Only the text of the records belongs in the answer; the pictures must be dropped.
--- The records Enclosed Below ---
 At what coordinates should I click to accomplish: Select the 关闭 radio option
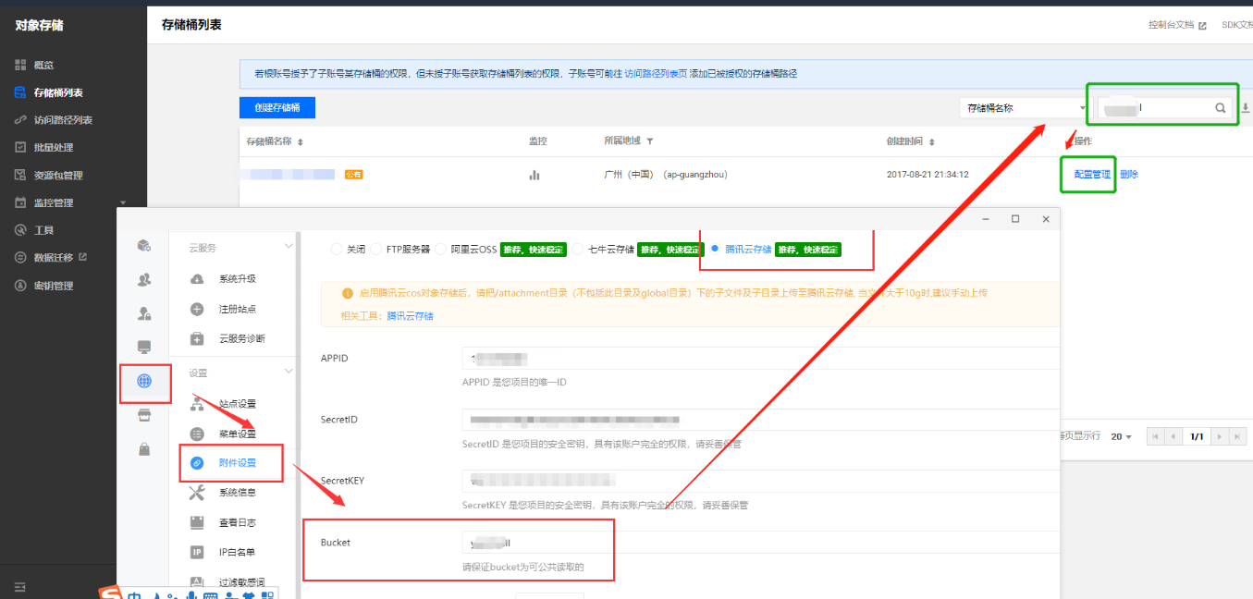[338, 250]
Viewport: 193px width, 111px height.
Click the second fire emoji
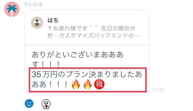87,84
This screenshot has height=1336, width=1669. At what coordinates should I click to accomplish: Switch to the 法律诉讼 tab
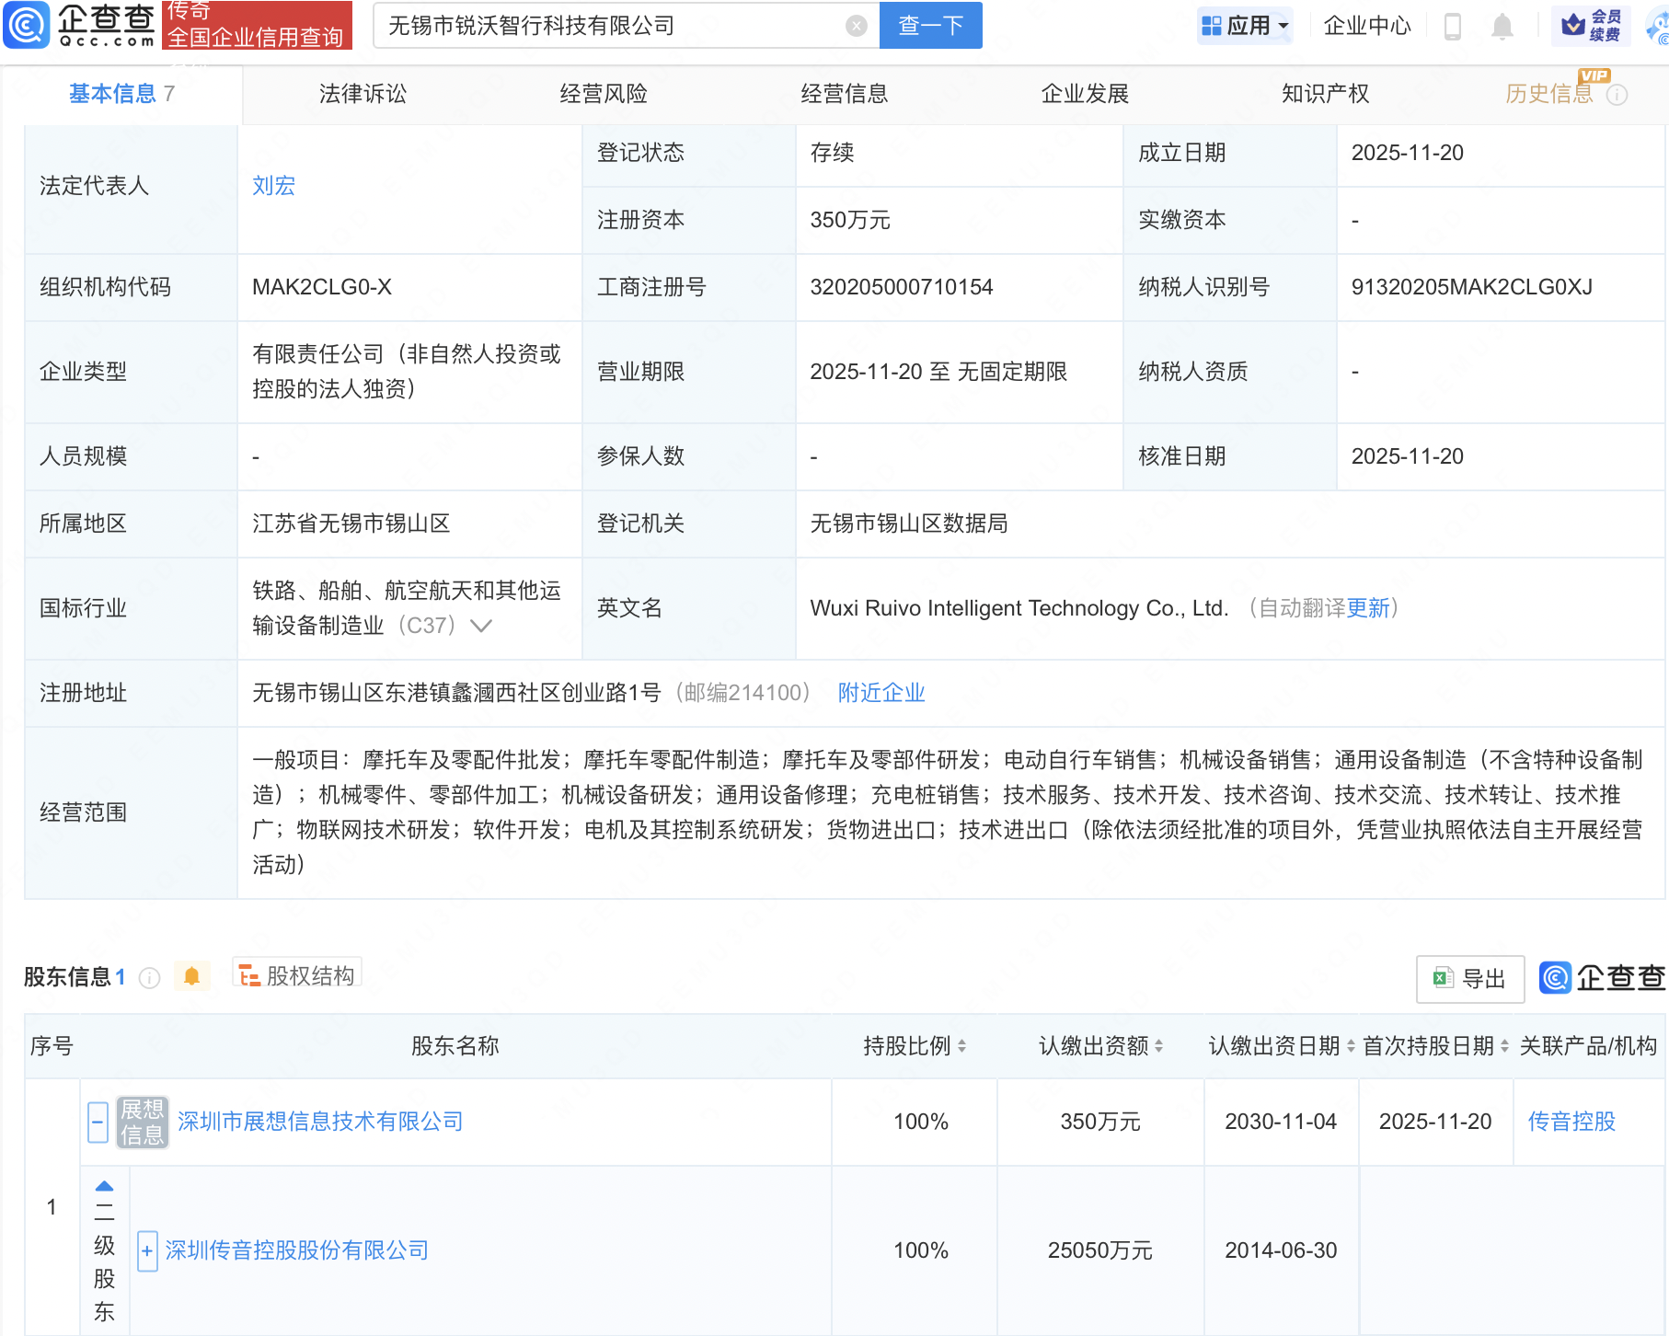[x=363, y=94]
--- End of Enclosed The records ---
__Output of the task__:
 At what coordinates should I click to accomplish: Select the 关闭 radio option
[338, 250]
Viewport: 193px width, 111px height.
Click the second fire emoji
87,84
This screenshot has height=1336, width=1669. At what coordinates should I click to accomplish: Switch to the 法律诉讼 tab
[x=363, y=94]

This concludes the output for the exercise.